You've probably heard a bunch about probiotics for a while now. Not only do they help your digestive tract stay regular to avoid painful bowels, bloating and gas, but they also lower inflammation, which can decrease risk of disease and injury.
Needless to say, they have tremendous benefits on the gut microbiome, and they taste pretty great, too, for an added perk. (Although you might want to take a supplement, as well, for better absorption each day.)
"Probiotics contain various strains of microorganisms that can be ingested to replenish, restore and assist the natural balance of the digestive system. This is essential to your health because the gastrointestinal tract is likely the most vulnerable connection your body has with the outside world," says Dr. Elizabeth Trattner, a.p.
"Whatever you put into your mouth is going to spend the next three days traveling through your digestive tract permeating the intestinal walls to be absorbed into the body's circulatory system and tissues, impacting the rest of your body's organs and physiology. Thus, your overall health is significantly affected by what you eat and how effective your digestion is," she says.
However, probiotics can't act alone.
Just as probiotics feed our guts, probiotics have to get fed, too. From where? That's where prebiotics step in.
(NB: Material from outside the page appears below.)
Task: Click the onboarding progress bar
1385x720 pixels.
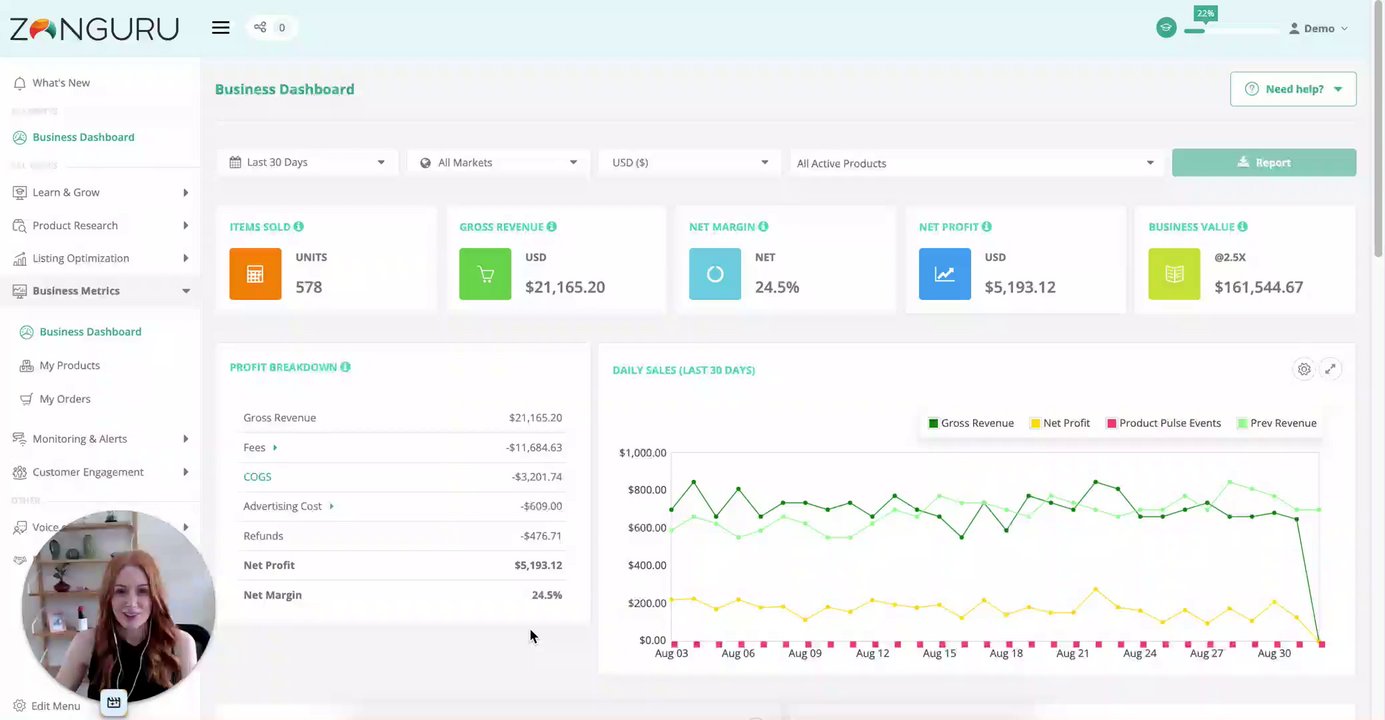Action: coord(1231,31)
We need to eat prebiotics to help probiotics do their job in our bodies, giving us healthy bacteria strains to promote a balanced gut. Prebiotics help balance out the good and bad bacteria in the gut by keeping probiotics healthy and functioning, she explains.
Besides, most prebiotic and probiotic foods actually work well together in meals. (For instance, try yogurt with bananas or sauerkraut with garlic.)